# Would make a nice soap display piece...



## navigator9 (Jan 22, 2016)

I saw this, and although in the picture, they're using it for cupcakes, I thought wow, wouldn't this look beautiful loaded with bars of handmade soap! What do you think? Not too hard to make. If your display isn't rustic, you could paint it. Oooo...robin's egg blue, I can see it now! :-D And if you made it for displaying soap, you could still use it for parties, with cupcakes, or appetizers. I want this. 
https://www.ryobitools.com/nation/projects/3165


----------



## The Efficacious Gentleman (Jan 22, 2016)

I like this! I would be tempted to use dowel to add some stability rather than just Velcro,


----------



## shunt2011 (Jan 22, 2016)

That's really nice.  It would look good in a display with soap or other products.


----------



## JayJay (Jan 22, 2016)

Ooooh.

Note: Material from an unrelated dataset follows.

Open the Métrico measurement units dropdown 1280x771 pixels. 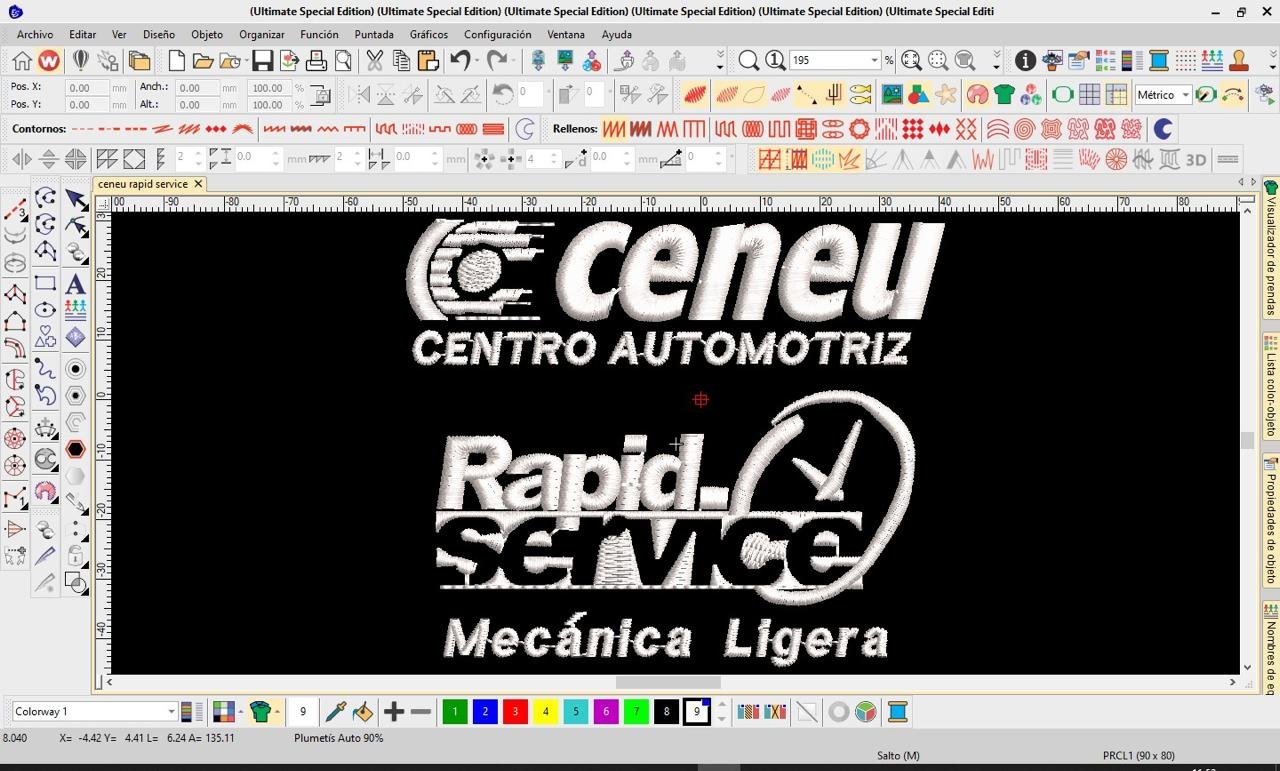point(1185,95)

Very cute! 

If you end up using it, will you post a picture? I and just imagine the beautiful soaps on it.


----------



## snappyllama (Jan 22, 2016)

That's an adorable design.


----------



## hmlove1218 (Jan 22, 2016)

Cute!


----------



## Steve85569 (Jan 22, 2016)

Nice!
Haven't I seen some yard edging like the half circles ?
That would simplify the build.
Dowels all the way through so it could be disassembled and pegged back together.

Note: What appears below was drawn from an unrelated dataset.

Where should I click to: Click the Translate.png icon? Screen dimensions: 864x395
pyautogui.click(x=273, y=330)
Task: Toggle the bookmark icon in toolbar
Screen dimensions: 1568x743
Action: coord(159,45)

Dang it! where's my mind go ?


----------



## MySoapyHeart (Jan 26, 2016)

Love this! *insert drool*


----------



## cmzaha (Jan 26, 2016)

It is nice, but I agree with Steve dowels and make it so it can dis-assembled.


----------



## KristaY (Jan 26, 2016)

Wow, that's nice. So many possibilities..... Great idea!


----------